Per-container peak during step 3 (500 players), from `docker stats`:

| container | peak CPU | memory |
|-----------|---------:|-------:|
| scrabble-backend | **99 %** (~1 core) | 91 MiB |
| scrabble-gateway | **93 %** | 76 MiB |
| scrabble-postgres | **90 %** | 69 MiB |
| scrabble-loadtest (harness) | **86 %** | 42 MiB |
| scrabble-otelcol | 10 % | 110 MiB |
| scrabble-tempo | 9 % | 446 MiB |
| prometheus / postgres-exporter | ~0 % | 46 / 16 MiB |

- **The contour is CPU-bound at 500 concurrent players:** backend, gateway and Postgres
  each saturate ~1 core (single-instance MVP config), so the system draws ~3 cores at
  this scale; memory is modest (≤ 100 MiB per Go service).
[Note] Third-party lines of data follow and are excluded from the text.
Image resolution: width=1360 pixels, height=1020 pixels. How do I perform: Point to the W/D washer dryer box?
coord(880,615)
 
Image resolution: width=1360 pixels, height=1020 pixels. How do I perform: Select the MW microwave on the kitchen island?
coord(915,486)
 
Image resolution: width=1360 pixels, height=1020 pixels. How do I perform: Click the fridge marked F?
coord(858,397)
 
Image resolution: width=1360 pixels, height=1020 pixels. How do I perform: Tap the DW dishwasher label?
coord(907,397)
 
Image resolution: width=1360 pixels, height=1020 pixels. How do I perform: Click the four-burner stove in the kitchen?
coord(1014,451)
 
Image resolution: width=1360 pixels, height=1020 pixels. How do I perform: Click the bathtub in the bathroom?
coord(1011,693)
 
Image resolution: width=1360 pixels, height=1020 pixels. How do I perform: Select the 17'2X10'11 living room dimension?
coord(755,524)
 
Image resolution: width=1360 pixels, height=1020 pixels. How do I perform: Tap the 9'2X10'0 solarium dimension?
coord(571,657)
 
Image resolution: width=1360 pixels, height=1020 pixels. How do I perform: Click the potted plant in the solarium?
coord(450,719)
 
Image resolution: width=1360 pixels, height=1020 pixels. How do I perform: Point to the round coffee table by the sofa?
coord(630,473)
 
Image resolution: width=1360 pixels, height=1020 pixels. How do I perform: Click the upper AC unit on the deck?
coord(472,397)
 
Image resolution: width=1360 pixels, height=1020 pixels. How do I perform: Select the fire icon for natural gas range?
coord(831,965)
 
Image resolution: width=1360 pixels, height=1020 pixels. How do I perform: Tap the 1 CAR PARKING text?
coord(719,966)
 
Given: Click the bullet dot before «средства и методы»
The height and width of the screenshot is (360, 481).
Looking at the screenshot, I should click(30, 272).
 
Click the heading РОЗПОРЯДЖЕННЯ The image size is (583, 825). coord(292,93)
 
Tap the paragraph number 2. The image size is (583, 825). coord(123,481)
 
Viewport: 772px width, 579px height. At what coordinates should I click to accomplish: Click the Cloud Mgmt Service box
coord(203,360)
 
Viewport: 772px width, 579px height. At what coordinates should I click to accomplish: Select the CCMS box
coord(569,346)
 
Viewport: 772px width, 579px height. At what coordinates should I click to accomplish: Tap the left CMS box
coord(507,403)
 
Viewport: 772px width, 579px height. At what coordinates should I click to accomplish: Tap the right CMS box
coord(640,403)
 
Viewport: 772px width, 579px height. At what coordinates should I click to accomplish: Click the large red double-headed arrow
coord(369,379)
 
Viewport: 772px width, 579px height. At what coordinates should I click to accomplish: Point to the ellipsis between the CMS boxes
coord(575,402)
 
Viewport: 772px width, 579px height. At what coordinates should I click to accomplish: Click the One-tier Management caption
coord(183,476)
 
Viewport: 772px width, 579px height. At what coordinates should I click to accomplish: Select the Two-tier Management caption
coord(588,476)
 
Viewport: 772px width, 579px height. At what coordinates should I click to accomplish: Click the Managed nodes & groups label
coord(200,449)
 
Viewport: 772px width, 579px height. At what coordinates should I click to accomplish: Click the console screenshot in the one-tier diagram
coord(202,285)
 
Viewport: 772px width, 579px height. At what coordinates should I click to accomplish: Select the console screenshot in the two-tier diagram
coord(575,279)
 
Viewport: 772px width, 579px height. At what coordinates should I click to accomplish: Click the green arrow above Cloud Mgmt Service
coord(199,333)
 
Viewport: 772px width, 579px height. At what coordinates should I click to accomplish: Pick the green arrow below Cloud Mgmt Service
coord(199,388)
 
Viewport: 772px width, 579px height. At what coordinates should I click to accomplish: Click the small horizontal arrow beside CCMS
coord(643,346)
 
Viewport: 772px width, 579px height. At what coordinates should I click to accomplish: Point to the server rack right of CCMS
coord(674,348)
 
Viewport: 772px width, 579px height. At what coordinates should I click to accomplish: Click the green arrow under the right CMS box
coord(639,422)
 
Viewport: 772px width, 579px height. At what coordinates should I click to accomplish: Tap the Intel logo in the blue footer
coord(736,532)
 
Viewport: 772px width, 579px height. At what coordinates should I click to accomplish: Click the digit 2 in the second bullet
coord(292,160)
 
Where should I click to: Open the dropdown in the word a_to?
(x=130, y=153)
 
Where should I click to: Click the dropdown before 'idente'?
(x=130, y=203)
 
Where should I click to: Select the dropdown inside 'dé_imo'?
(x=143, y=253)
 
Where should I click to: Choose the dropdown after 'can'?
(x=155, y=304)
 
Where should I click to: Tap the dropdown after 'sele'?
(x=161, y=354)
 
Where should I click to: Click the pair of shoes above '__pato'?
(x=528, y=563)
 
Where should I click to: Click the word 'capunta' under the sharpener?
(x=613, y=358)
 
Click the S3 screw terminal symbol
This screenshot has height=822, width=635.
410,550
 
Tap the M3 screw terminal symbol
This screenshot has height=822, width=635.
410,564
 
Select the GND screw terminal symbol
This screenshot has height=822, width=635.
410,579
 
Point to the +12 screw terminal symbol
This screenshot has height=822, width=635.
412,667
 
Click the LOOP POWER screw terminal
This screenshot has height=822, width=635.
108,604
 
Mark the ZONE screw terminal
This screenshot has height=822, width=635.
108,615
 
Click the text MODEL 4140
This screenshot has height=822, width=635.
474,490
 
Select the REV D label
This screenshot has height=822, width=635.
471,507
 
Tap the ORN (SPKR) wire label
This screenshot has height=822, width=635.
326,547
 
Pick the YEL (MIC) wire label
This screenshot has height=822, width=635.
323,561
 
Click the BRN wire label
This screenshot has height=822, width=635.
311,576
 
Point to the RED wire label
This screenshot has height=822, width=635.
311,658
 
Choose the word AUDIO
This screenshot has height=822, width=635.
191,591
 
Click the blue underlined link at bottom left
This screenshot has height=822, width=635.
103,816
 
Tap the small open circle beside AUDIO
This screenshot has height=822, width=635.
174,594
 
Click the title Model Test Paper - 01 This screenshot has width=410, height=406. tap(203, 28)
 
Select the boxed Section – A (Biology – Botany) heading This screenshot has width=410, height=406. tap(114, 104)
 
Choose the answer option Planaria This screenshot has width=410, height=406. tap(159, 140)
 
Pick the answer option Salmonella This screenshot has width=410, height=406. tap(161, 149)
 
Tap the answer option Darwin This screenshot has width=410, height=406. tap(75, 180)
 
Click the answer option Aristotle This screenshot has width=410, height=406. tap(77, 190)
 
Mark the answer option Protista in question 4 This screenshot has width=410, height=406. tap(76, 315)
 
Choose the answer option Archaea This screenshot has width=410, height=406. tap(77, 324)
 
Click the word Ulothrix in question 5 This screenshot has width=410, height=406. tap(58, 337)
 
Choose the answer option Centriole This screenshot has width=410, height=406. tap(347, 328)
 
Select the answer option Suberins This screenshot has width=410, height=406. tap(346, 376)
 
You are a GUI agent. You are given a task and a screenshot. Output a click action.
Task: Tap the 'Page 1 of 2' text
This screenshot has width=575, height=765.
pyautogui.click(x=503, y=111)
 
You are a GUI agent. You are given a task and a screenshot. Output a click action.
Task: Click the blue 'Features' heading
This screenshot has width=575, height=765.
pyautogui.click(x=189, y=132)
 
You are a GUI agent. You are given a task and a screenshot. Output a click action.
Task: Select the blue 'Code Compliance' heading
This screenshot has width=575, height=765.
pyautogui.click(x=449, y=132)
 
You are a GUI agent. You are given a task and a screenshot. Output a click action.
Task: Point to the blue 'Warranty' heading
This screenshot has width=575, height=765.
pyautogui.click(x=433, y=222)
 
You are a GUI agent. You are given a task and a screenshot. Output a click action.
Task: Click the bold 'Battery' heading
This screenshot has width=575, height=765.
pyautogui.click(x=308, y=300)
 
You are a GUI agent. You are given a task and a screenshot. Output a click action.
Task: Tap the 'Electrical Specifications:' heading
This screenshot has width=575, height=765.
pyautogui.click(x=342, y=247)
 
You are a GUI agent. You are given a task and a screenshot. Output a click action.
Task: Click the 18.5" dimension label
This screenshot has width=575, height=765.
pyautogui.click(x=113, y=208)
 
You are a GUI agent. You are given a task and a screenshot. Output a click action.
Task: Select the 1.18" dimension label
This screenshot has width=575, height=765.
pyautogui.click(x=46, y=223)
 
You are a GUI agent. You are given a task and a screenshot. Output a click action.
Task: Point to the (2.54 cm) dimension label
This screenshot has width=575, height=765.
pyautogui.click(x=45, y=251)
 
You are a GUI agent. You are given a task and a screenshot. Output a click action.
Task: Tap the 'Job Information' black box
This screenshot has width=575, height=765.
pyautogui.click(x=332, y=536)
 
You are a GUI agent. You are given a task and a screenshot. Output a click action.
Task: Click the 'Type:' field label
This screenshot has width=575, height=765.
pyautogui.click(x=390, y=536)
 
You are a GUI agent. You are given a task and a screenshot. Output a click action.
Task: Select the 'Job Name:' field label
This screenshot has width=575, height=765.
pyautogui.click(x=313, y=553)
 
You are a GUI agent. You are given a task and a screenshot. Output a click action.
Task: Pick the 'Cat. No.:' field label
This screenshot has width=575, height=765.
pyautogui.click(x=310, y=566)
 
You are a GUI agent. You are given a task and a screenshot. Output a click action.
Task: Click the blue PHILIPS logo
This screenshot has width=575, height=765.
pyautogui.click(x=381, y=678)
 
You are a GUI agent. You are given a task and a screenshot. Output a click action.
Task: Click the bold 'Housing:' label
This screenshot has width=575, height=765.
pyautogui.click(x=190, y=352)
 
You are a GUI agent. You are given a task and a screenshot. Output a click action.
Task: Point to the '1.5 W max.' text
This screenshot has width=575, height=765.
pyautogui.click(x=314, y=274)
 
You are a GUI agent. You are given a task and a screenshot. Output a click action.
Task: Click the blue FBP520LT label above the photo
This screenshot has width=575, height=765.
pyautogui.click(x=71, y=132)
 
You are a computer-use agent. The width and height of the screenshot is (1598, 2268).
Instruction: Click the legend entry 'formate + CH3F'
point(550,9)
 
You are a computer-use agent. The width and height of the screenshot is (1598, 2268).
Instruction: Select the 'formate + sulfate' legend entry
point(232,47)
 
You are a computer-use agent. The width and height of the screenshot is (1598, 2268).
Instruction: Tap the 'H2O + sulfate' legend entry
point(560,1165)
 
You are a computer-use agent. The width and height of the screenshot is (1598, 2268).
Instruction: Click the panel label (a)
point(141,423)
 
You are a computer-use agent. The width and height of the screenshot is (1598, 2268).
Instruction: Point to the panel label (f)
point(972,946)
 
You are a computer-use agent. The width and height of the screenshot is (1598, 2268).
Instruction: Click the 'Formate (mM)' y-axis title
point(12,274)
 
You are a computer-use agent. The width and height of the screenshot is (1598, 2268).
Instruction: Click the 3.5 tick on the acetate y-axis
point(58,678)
This is the sizing input for
  R7 (pool sizes, GOMAXPROCS, container limits) and the prod cutover.
- **Caveat:** the harness itself peaked at **86 % of a core** on the *same host*, so the
  step-3 latency and `transport_error` figures are pessimistic — the contour competed
  with the generator for CPU. A clean ceiling needs separate hardware (R7).
- **Postgres:** peak 28 backend connections, ~5 581 commits/s at the peak, **100 % cache
  hit ratio** (no disk reads) — the DB was comfortable; CPU, not I/O, is its limit here.
- **Goroutines:** backend 638, gateway **1 698** (it holds the 500 `Subscribe` streams +
  per-request goroutines), telegram 49 — all stable, no leak across the ramp.

## Recommendations feeding later phases
- **R3 (edge hardening):** the per-user limiter holds (99.97 % rejected, p99 2 ms) — add
  the per-IP body-size cap on top. Investigate the **~14 % `transport_error` on
  `game.state` at 500 players**: confirm the gateway h2c `MaxConcurrentStreams` and edge
  read/write timeouts are sized for many persistent `Subscribe` streams, and glance at the
  ~0.04 % transient `unauthenticated` resolves under load.
- **R6 (refactor):** no logic bug forced a code change beyond the two harness-payload
  fixes; the run surfaced no deadlock or goroutine leak across the ramp.
- **R7 (final tuning + stress):** (1) fix the per-container observability gap — adopt the
  otelcol `docker_stats` receiver so Grafana shows per-container CPU/RSS on the contour;
  (2) refine the harness — per-player/pooled transports and dropping finished games from
  the rotation — and run on hardware **not** shared with the contour; (3) size pools /
  GOMAXPROCS / container limits from the CPU-bound peak (~1 core each for backend, gateway,
  Postgres at 500 players).

## Re-running

See [`README.md`](README.md). Briefly, from the repo root:

```sh
docker build -f loadtest/Dockerfile -t scrabble-loadtest .
docker run --rm --name scrabble-loadtest --network scrabble-internal \
  -e POSTGRES_PASSWORD=… scrabble-loadtest run    # add --reset on a re-run
```

The harness stays in the repo for the R7 repeat.